Neo is chased through the city by the three Agents while Sentinels locate the Nebuchadnezzar's position in the real world and close in fast. However, the ship's electromagnetic pulse device, the crew's only weapon against the Sentinels, cannot be activated until Neo has left the Matrix. As they prepare to use it, Tank guides Neo towards an "old exit". He opens the door to the room containing the exit telephone, but Smith is already waiting. He shoots Neo several times. Neo collapses to the floor in the Matrix as a flatline readout of his heartbeat occurs on the Nebuchadnezzar. The crew is devastated. Trinity whispers to Neo that she refuses to accept his death, since the Oracle told her that the man she would fall in love with would be the One, she confesses that she is in love with him and kisses him. Neo's heart monitor begins to beat again, and within the Matrix he stands up. The Agents shoot at him, but he raises his palm and stops their bullets in mid-air. As they fall to the ground, Neo looks up and sees the artificial Matrix as lines of streaming green code: he finally becomes "The One". Agent Smith makes one last ditch attempt to physically attack him, but Neo effortlessly blocks his punches. He then plunges directly into Smith's body, causing it to rupture and then explode, leaving Neo standing. The other two Agents flee, and Neo returns to the real world barely in time for the ship's electromagnetic pulse to short out the Sentinels. A short epilogue shows him back in the Matrix, making a telephone call promising:
"I'm going to show these people what you don't want them to see. I'm going to show them a world without you... a world without rules and controls, without borders or boundaries. A world... where anything is possible. Where we go from here is a choice I leave to you."
Neo hangs up the phone, looks up, and flies into the sky above the city. 
The film is known for popularizing and evolving the use of a visual effect known as bullet time, which allows the viewer to explore a moment progressing in slow-motion while the camera appears to orbit around the scene at normal speed.
Bullet time is effectively a technically expanded version of an old art photography technique known as time-slice photography, in which a large number of cameras are placed around an object and fired simultaneously. When the sequence of shots is viewed as a movie, the viewer sees what is in effect two-dimensional "slices" of a three-dimensional moment. Watching such a "time slice" movie is akin to the real-life experience of walking around a statue to see how it looks at different angles.
Some scenes in The Matrix feature the "time-slice" effect with completely frozen characters and objects. Interpolation techniques improved the fluidity of the apparent "camera motion". The effect was further expanded upon by the Wachowski brothers and visual effects supervisor John Gaeta to create bullet time, which incorporates temporal motion, so that rather than being totally frozen the scene progresses in slow and variable motion. Engineers at Manex Visual Effects pioneered 3D visualization planning methods to move beyond mechanically fixed views towards complex camera paths and flexibly moving interest points. There is also an improved fluidity through the use of non-linear interpolation, digital compositing and the introduction of computer generated "virtual" scenery.

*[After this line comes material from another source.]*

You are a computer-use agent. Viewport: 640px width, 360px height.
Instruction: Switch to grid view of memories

Neo's confrontation with Agent Smith features the bullet time effect
The objective of bullet time shots in The Matrix was to creatively illustrate "mind over matter" type events as captured by a "virtual camera". However, the original technical approach was physically bound to pre-determined perspectives, and the resulting effect only suggested the capabilities of a true virtual camera.
The evolution of photogrametric and image based CGI background approaches in The Matrix's bullet time shots set the stage for later innovations unveiled in the sequels The Matrix Reloaded and The Matrix Revolutions. Virtual Cinematography (CGI-rendered characters, locations and events) and the high-definition Universal Capture process completely replaced the use of still camera arrays, thus realising the virtual camera.

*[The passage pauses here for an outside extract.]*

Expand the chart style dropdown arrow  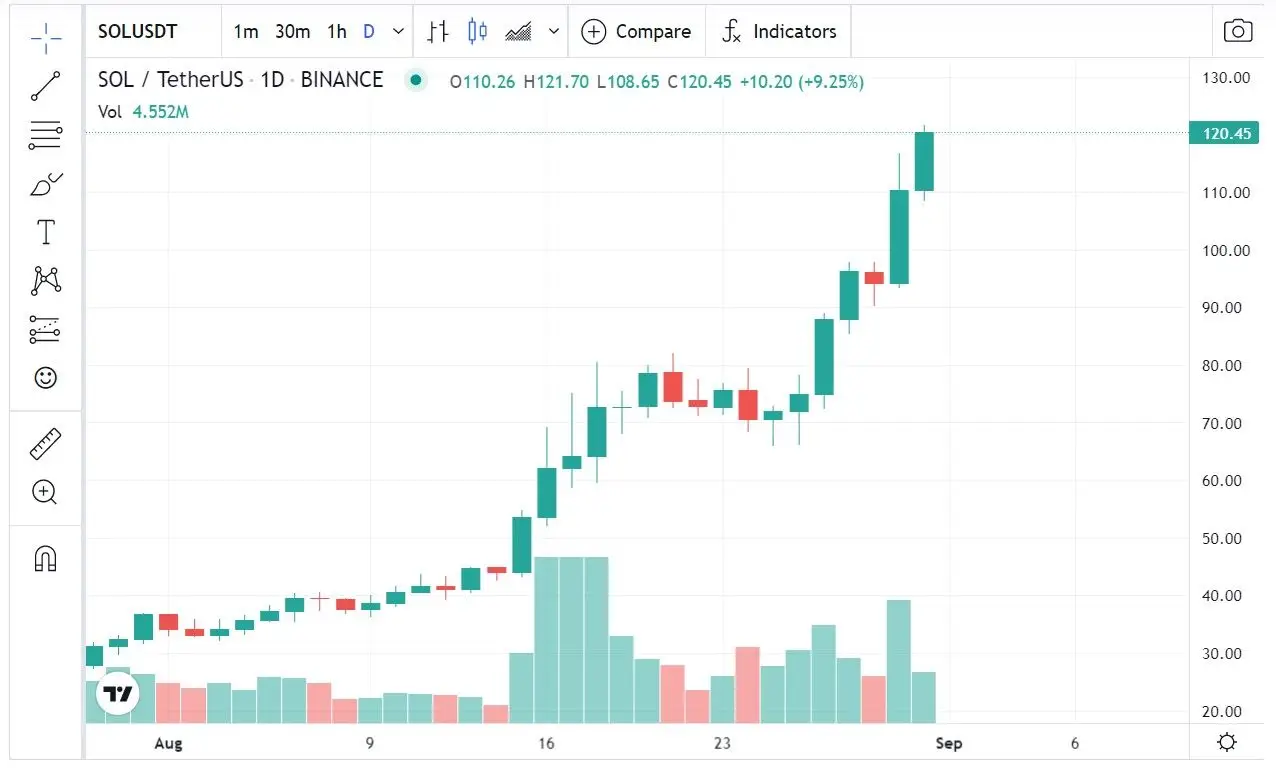(554, 32)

This film upset the juggernaut release of Star Wars Episode I: The Phantom Menace by winning the Academy Award for an Achievement in Visual Effects.

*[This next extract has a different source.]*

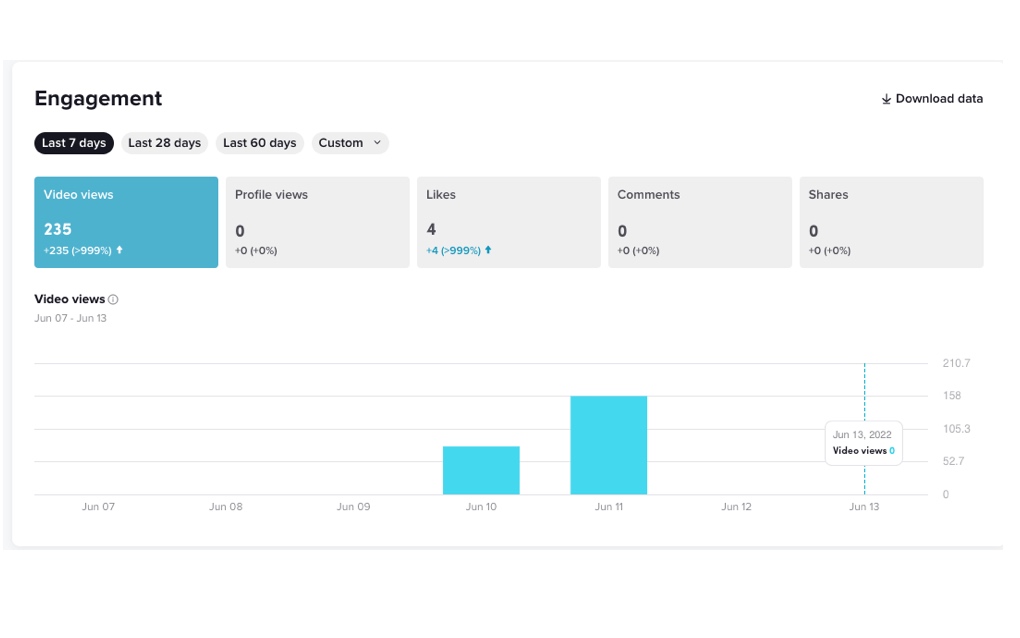Click the Jun 10 chart bar
The image size is (1020, 638).
pyautogui.click(x=481, y=470)
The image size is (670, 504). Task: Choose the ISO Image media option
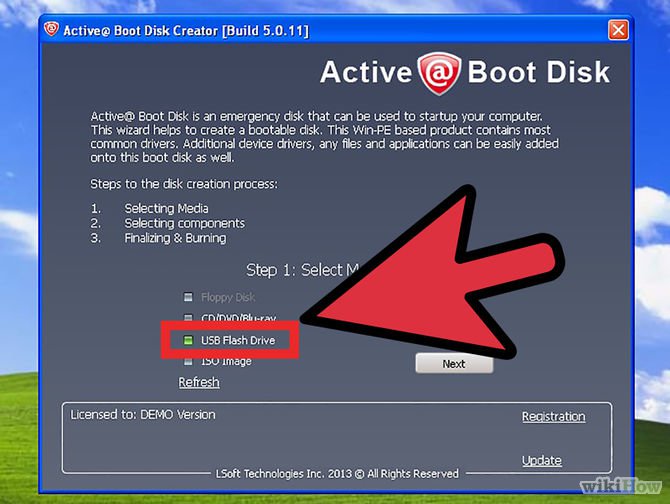point(217,361)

Influences and interpretations
- Main articles: The Matrix series and The Matrix character names
The Matrix makes numerous references to historical and literary myths, including Japanese director Mamoru Oshii's acclaimed Ghost in the Shell, Plato's Allegory of the Cave, Alice's Adventures in Wonderland, Jean Baudrillard, Judeo-Christian imagery about Messianism, Buddhism, Gnosticism and the novels of William Gibson, especially Neuromancer, from which the movie's title is ostensibly pinched as Neuromancer also contained a virtual reality computer network called the matrix.
Grant Morrison's comic series The Invisibles had a clear influence on the Matrix trilogy, visible from thematic and aesthetic similarities between the two. Morrison believes that the Wachowski brothers essentially plagiarized his work to create the first film. 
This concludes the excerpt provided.